▶ [What to work on]
Pictures are not part of the answer. Return the lines from the one containing "Image resolution: width=1200" through the end of the data, both included, exactly as they appear.
* * *
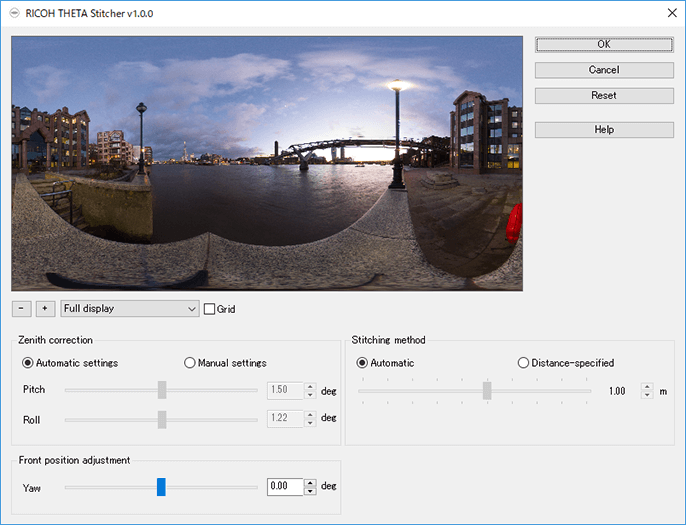This screenshot has height=525, width=686.
Task: Select Manual settings for zenith correction
Action: tap(190, 363)
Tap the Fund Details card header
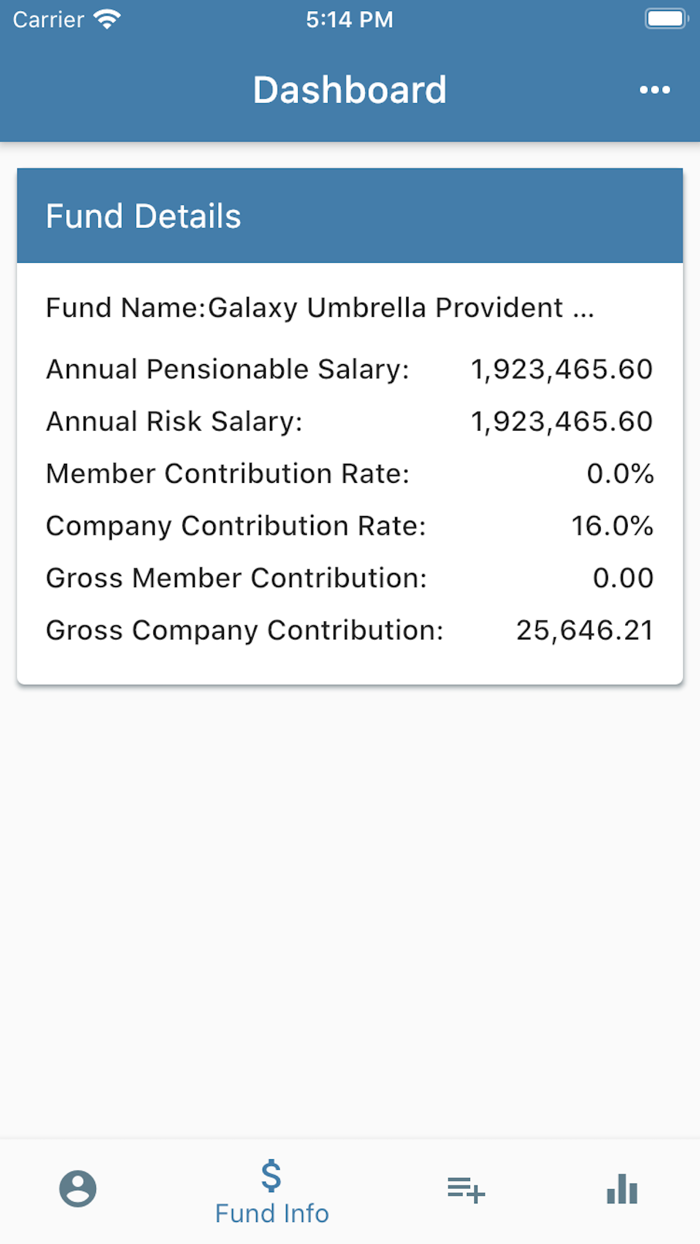Image resolution: width=700 pixels, height=1244 pixels. point(350,216)
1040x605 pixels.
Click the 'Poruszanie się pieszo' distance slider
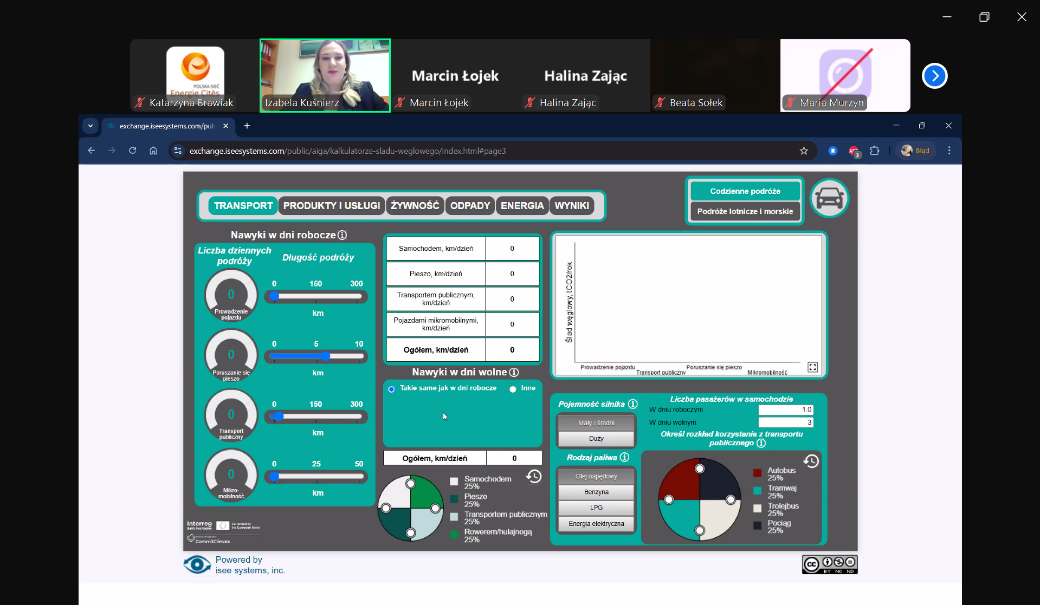pyautogui.click(x=315, y=355)
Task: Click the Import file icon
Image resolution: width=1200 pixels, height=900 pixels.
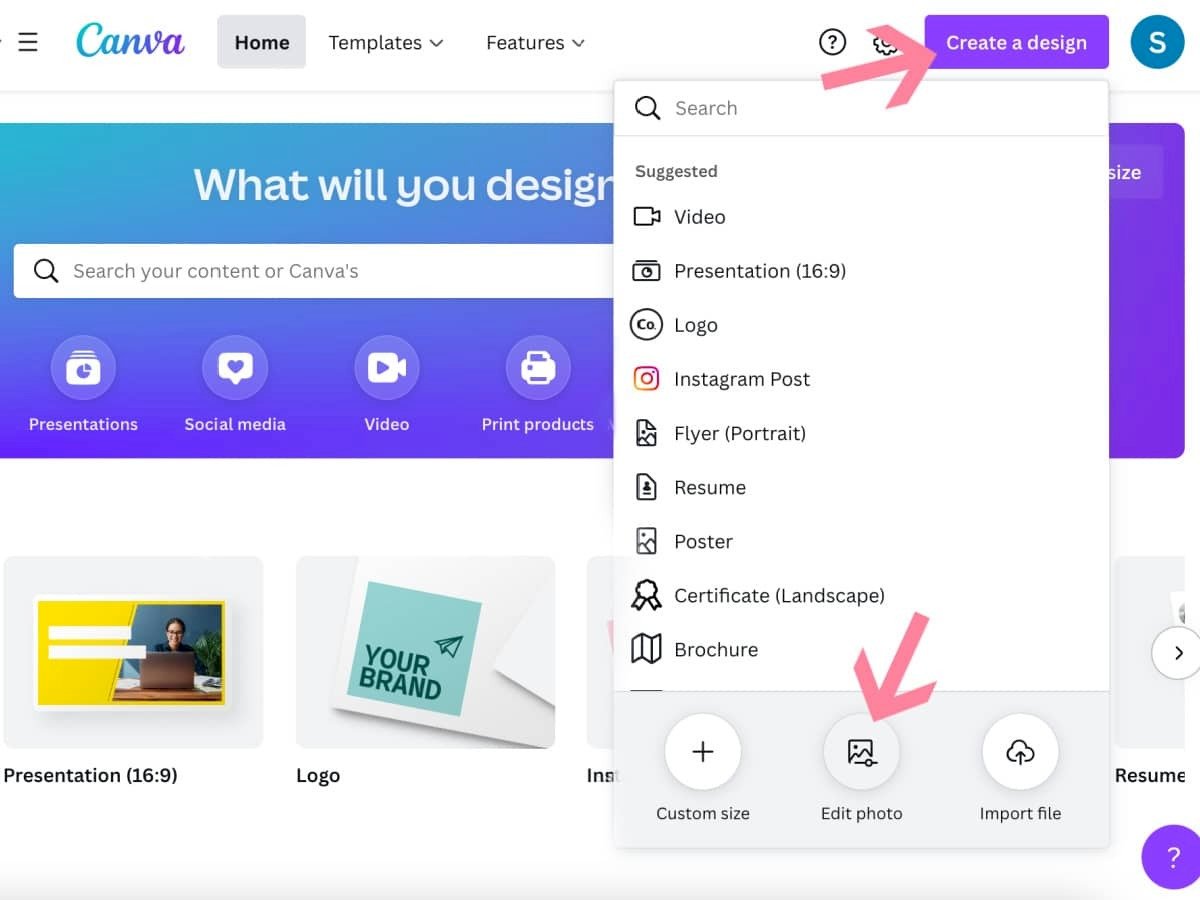Action: point(1020,751)
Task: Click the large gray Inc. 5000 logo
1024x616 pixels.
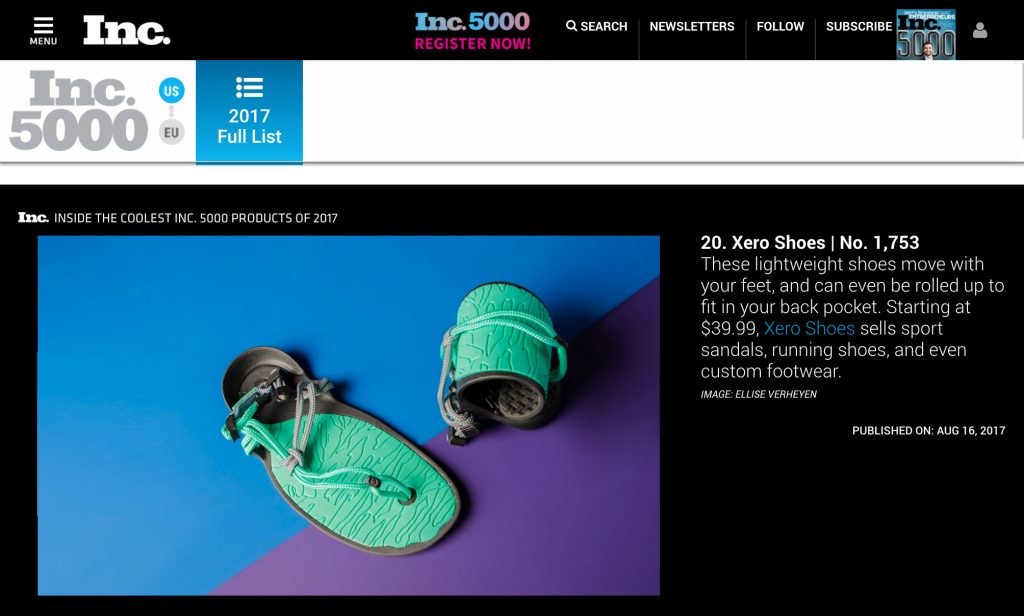Action: 78,110
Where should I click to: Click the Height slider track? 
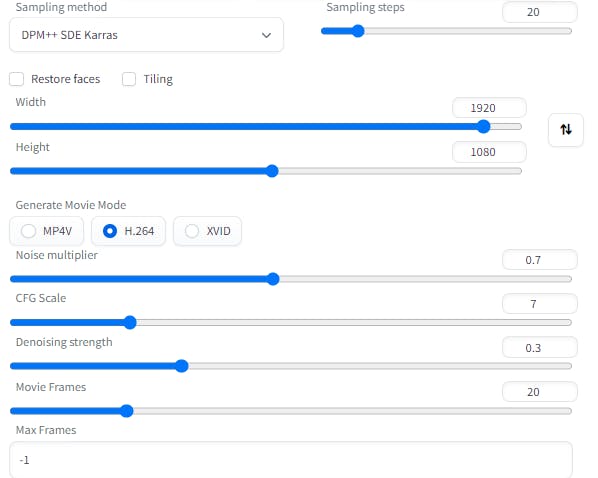(266, 171)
* * *
▶ [Expected output]
Image resolution: width=1200 pixels, height=900 pixels.
Action: point(1020,751)
Task: Click the large gray Inc. 5000 logo
1024x616 pixels.
Action: 78,110
Where should I click to: Click the Height slider track? 
(266, 171)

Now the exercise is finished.